In FastAPI, middleware or dependencies that decode and verify JWTs should be paired with strict schema validation (e.g., Pydantic models) to ensure claims conform to expected formats. Even after successful verification, claims used in LDAP filters must be treated as untrusted. Developers should avoid building filters via concatenation and instead use LDAP libraries that support parameterized filters or strict escaping routines. Rate limiting and monitoring around authentication endpoints further reduce the impact of probing. The key takeaway is that JWTs provide identity assurance but do not automatically prevent injection; secure handling of claims when interacting with LDAP is essential to prevent authentication bypass or information disclosure.

Jwt Tokens-Specific Remediation in Fastapi — concrete code fixes

Remediation focuses on validating JWT claims and ensuring that any data used in LDAP queries is sanitized or parameterized. Below are concrete code examples for a FastAPI application that uses PyJWT for token validation and python-ldap for directory queries.

First, define strict Pydantic models for the expected token payload. This ensures that claims conform to expected types and formats before they are used.

from pydantic import BaseModel, EmailStr, condecstr
import re

class TokenClaims(BaseModel):
    sub: str
    email: EmailStr
    groups: list[condecstr(regex=r'^[a-zA-Z0-9_\-]+$')]  # allow-list group names

    @classmethod
    def validate_claims(cls, payload: dict):
        # Reject unexpected claims to minimize injection surface
        allowed = {"sub", "email", "groups"}
        if not set(payload.keys()).issubsetallowed):
            raise ValueError("Unexpected token claims")
        return cls(**payload)

When decoding the JWT, verify the signature and then validate against the model. Do not directly pass decoded values into LDAP filters.

import jwt
from fastapi import Depends, HTTPException
from ldap3 import Server, Connection, ALL, SUBTREE

def get_claims(authorization: str = Depends(HTTPBearer())):
    token = authorization.credentials
    try:
        decoded = jwt.decode(token, options={"verify_signature": True})
        claims = TokenClaims.validate_claims(decoded)
        return claims
    except jwt.InvalidTokenError:
        raise HTTPException(status_code=401, detail="Invalid token")

For LDAP queries, use parameterized approaches or strict escaping. The python-ldap library supports filter formatting with tuples to avoid injection.

from ldap3 import filter_to_json_path

def find_user_ldap(claims: TokenClaims):
    s = Server("ldap.example.com")
    with Connection(s, user="binduser", password="bindpass") as conn:
        # Safe parameterized filter using tuple formatting
        conn.search(
            search_base="dc=example,dc=com",
            search_filter=("(&(objectClass=user)(sAMAccountName=%s))", [claims.sub]),
            search_scope=SUBTREE,
            attributes=["cn", "memberOf"]
        )
        return conn.entries

Additionally, apply allow-lists for group names and reject any characters outside the expected pattern. If you must construct filters dynamically, use library-provided escaping functions rather than manual string replacement.

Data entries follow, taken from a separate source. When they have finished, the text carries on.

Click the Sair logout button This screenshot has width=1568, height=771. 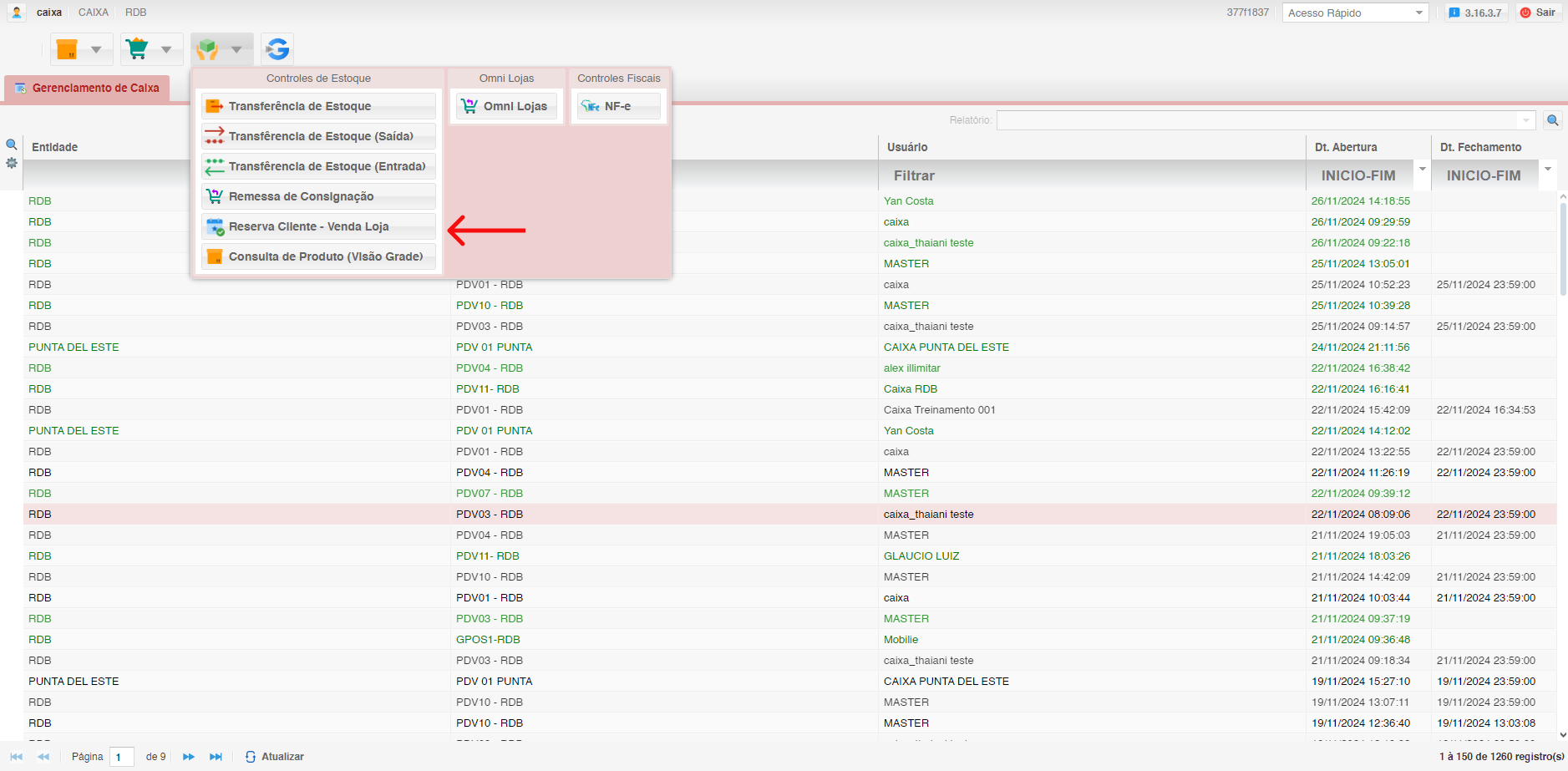pos(1538,13)
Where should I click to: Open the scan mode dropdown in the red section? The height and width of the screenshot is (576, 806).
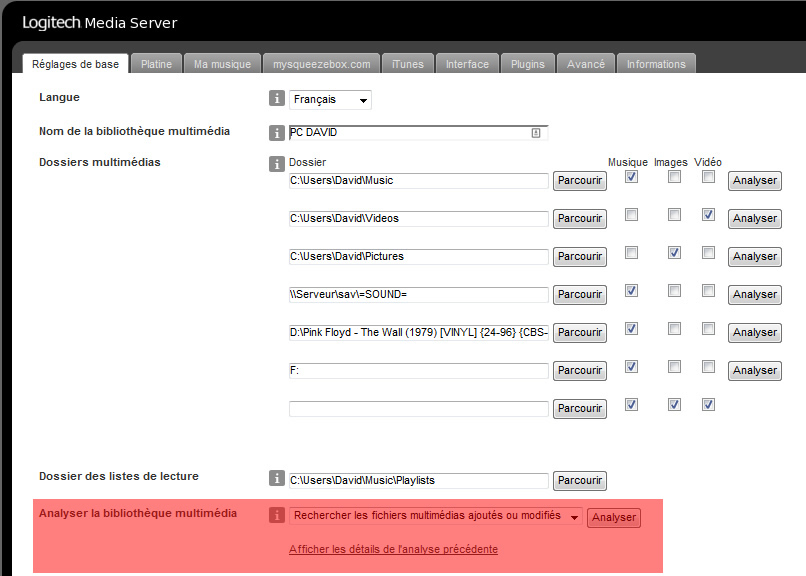(432, 515)
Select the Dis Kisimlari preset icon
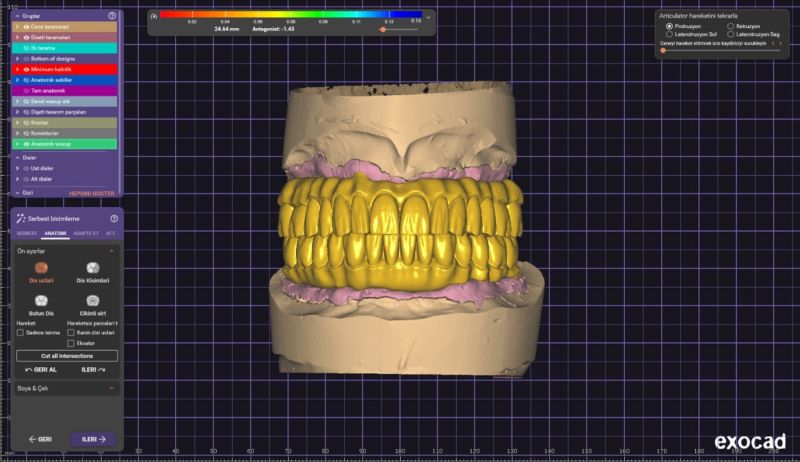The width and height of the screenshot is (800, 462). click(x=92, y=268)
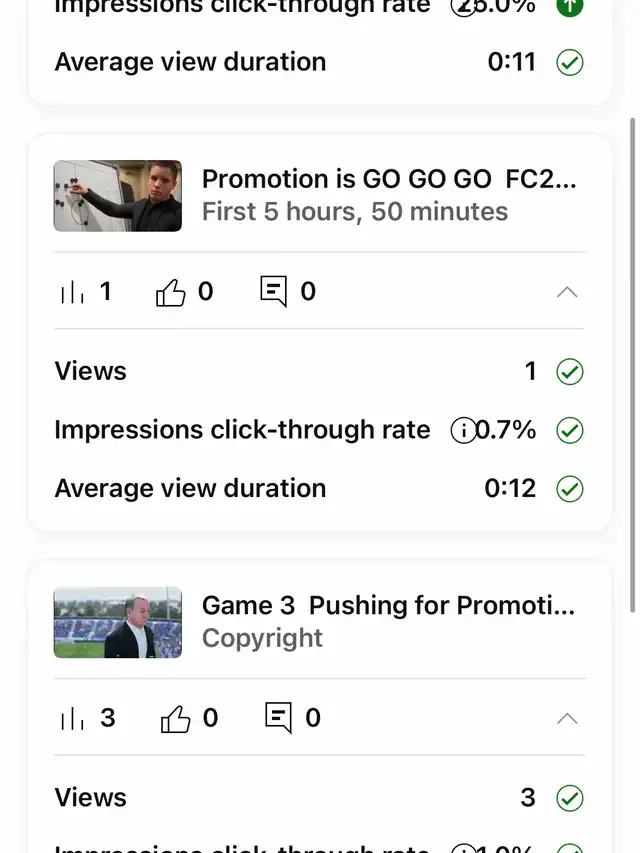Click the Copyright status under Game 3

[x=262, y=638]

Finally, enforce strict CORS and token validation settings in FastAPI to reduce the likelihood of accepting tampered claims. The combination of strong signature validation, claim schema enforcement, and parameterized LDAP queries mitigates LDAP injection risks while preserving the utility of JWTs for identity.

Frequently Asked Questions

Can JWT tokens prevent LDAP injection if the token is signed?
No. Signature verification ensures token integrity but does not sanitize claims. If the application uses claims directly in LDAP filters, attackers can still inject metacharacters unless the inputs are validated and parameterized.
What is the safest way to handle user input from JWT claims in LDAP queries in FastAPI?
Treat claims as untrusted input. Validate them against strict schemas (e.g., Pydantic), use allow-lists for enumerated values, and build LDAP filters with parameterized APIs or library-supported escaping instead of string concatenation.